Are times tough all over? Michael A. Fletcher and the Washington Post would have you think so. As Mike tells it
“The problem [long-term unemployment] is ensnaring a broader swath of workers than before. Once concentrated among manufacturing workers and those with little work history, education or skills, long-term unemployment is growing most rapidly among white-collar and college-educated workers with long work experience, studies have found, making the problem difficult for policymakers to address even as it grows more urgent.”
OK, so far, so good. But what evidence does Mike have to prove that “long-term unemployment is growing most rapidly among white-collar and college-educated workers with long work experience”? He refers to “studies” but provides no data from them. He provides anecdotal evidence for a grand total of two workers—two! two!—both of whom departed from their last employer under less than ideal circumstances. One felt the job was a “bad fit,” which could mean anything from “my boss was an idiot” to “they told me that if I didn’t quit they’d fire me.” Mike’s other hapless victim had a “sleeping disorder,” which resulted in his, well, in his not showing up for work very much. Some swath!
According to Mike, “officials who work with the jobless said they are seeing more people like Dixon—educated, with stable work histories—having a hard time finding a job.”
How many officials did Mike talk to? Somehow, I’m guessing that it wasn’t a representative sample of the UI offices around the country. And when they are seeing “more people … educated, with stable work histories,” what sort of increase are they talking about? An increase from 10 a month to 12? From 500 a month to 512?
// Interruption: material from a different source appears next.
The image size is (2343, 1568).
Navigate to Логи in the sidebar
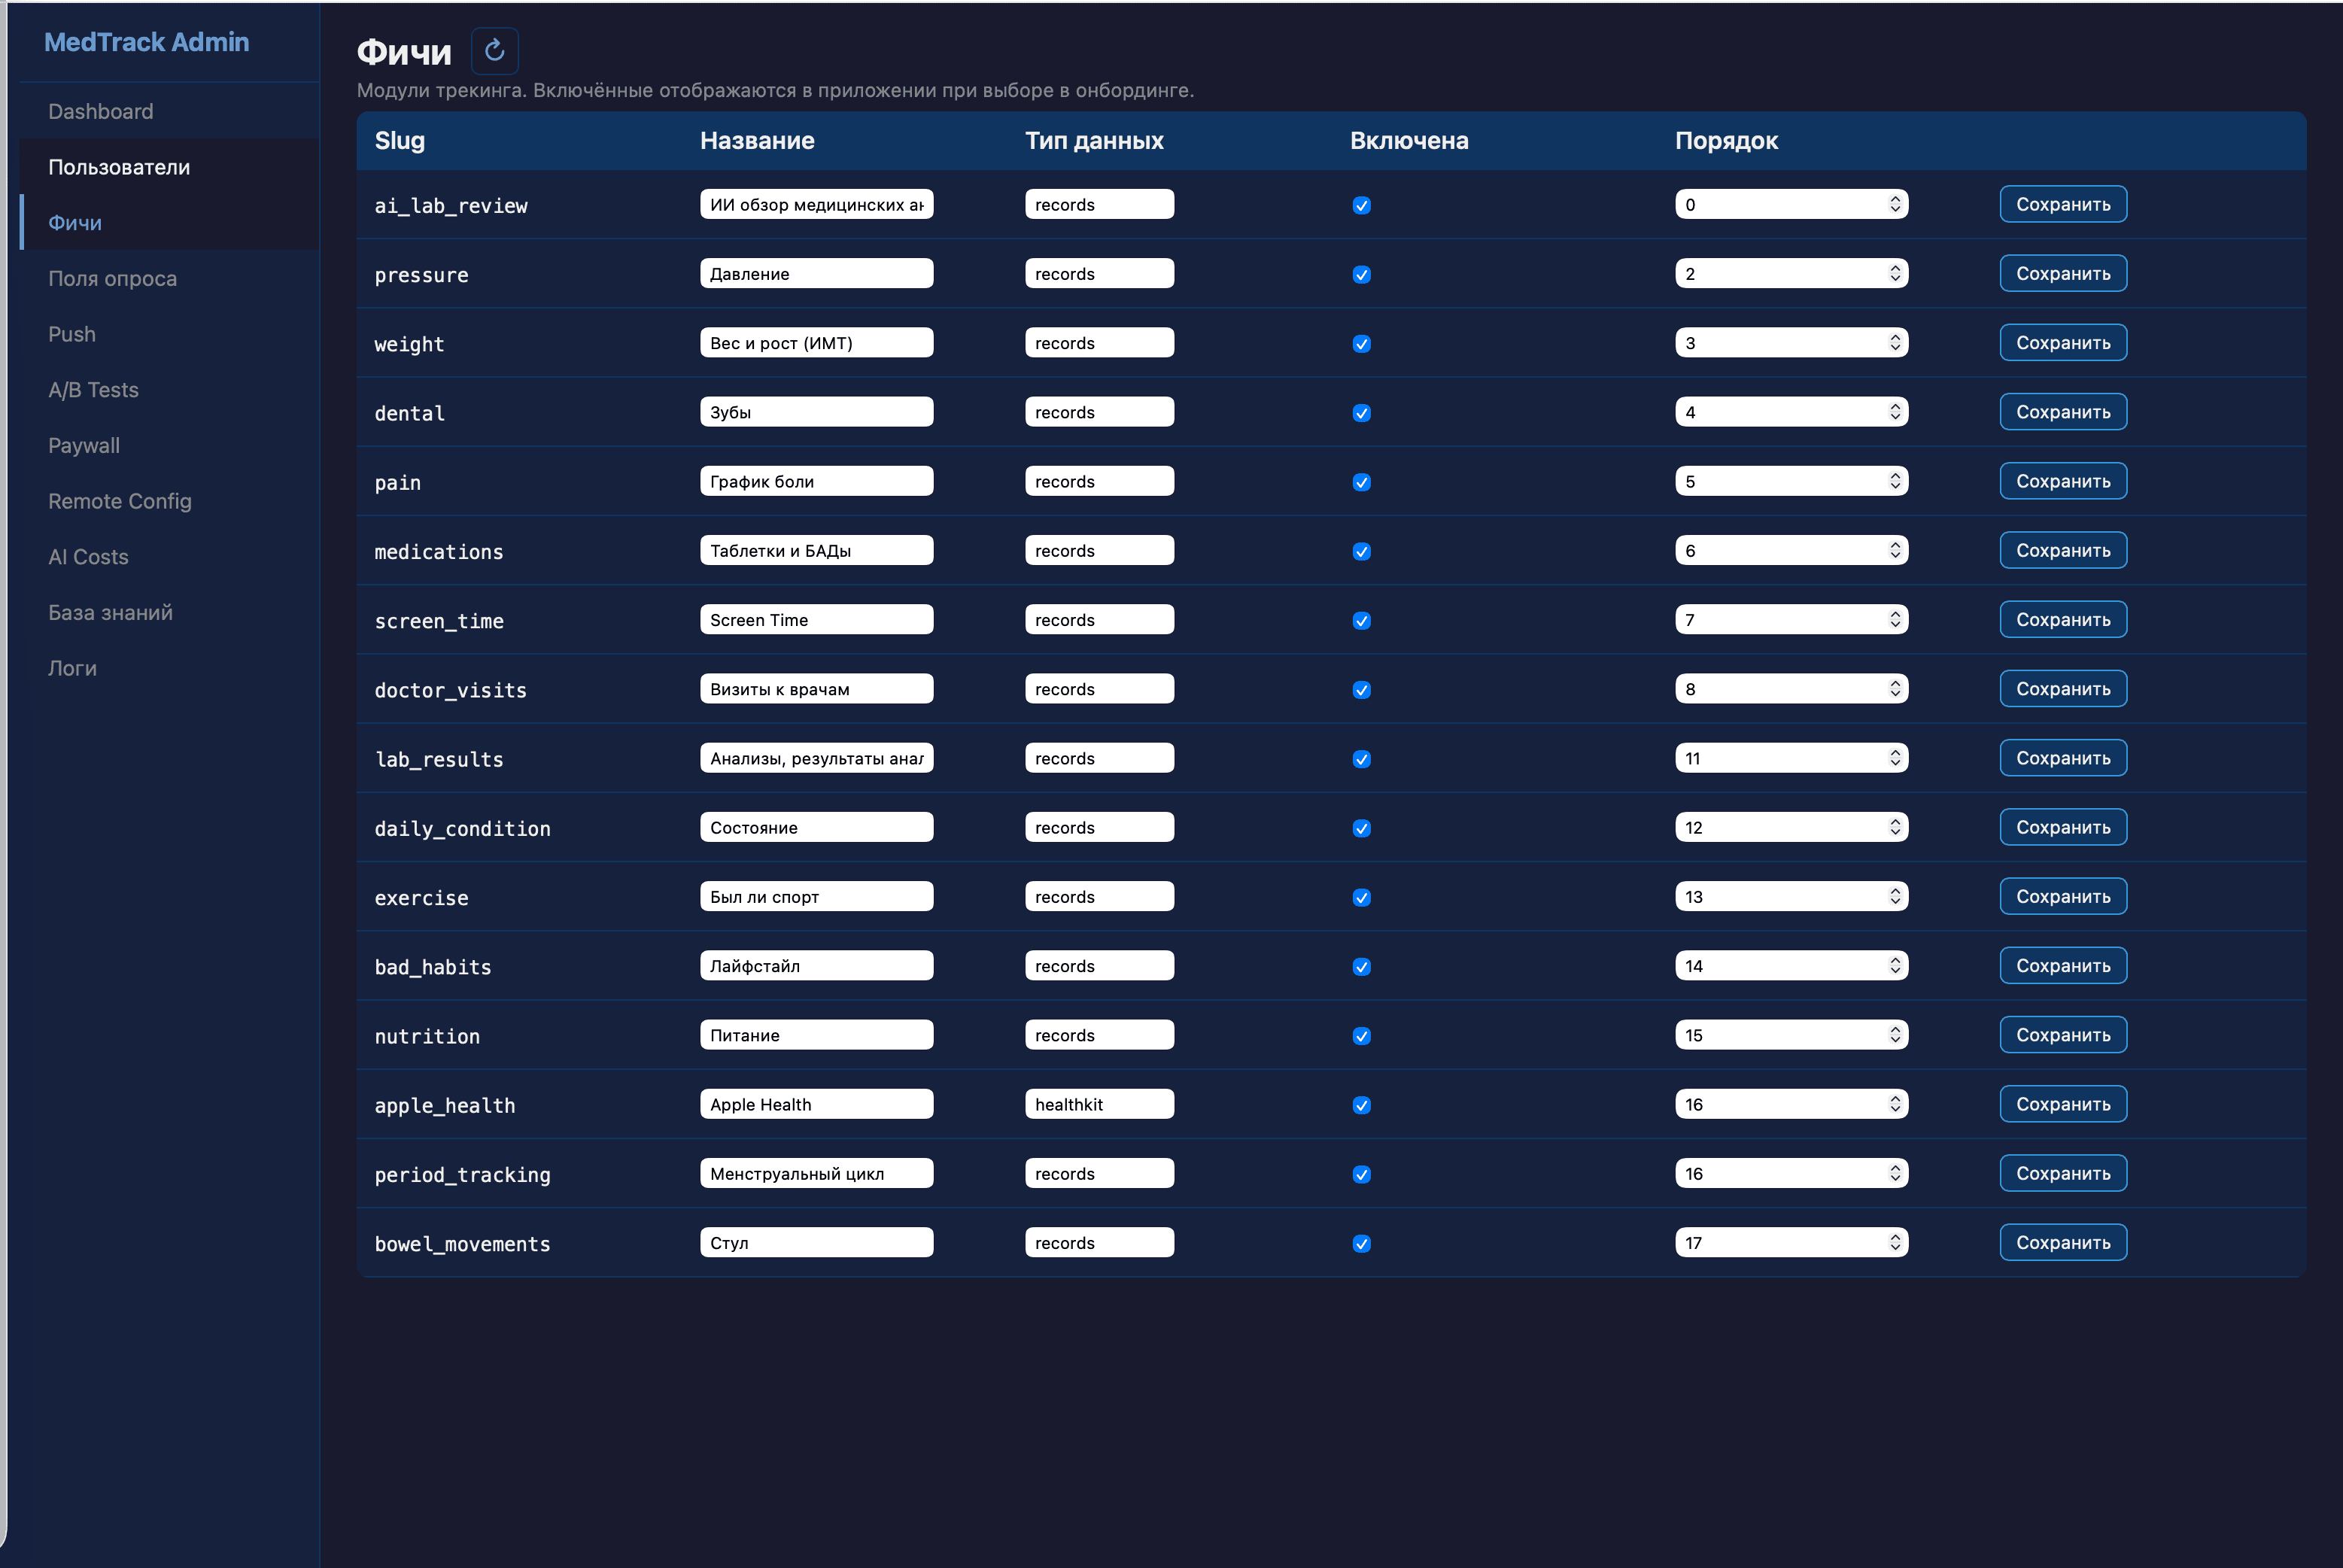coord(72,668)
There’s no doubt that the economy is heading downward. As the Bureau of Labor Statistics* tells it
“The unemployment rate rose to 5.0 percent in December, while nonfarm payroll employment was essentially unchanged (+18,000). Job growth in several service-providing industries, including professional and technical services, health care, and food services, was largely offset by job losses in construction and manufacturing. Average hourly earnings rose by 7 cents, or 0.4 percent.”
Still, the BLS is noting job increases in professional and technical services, which doesn’t jibe well with Mike’s “hard times for the educated” riff.
I don’t think many people with college degrees are worried about their jobs, not yet. But their stock portfolios are a whole different matter. As new headlines tell us every hour, those $25 million a year geniuses on Wall Street seem to have figured out a way to crater the whole world economy. As a reporter, Mike Fletcher has a long way to go. But as a forecaster, he just might be right on the money.
*The BLS, bless its bureaucratic heart, has yet to discover proportional fonts. Its press releases still look exactly the way they did 25 years ago.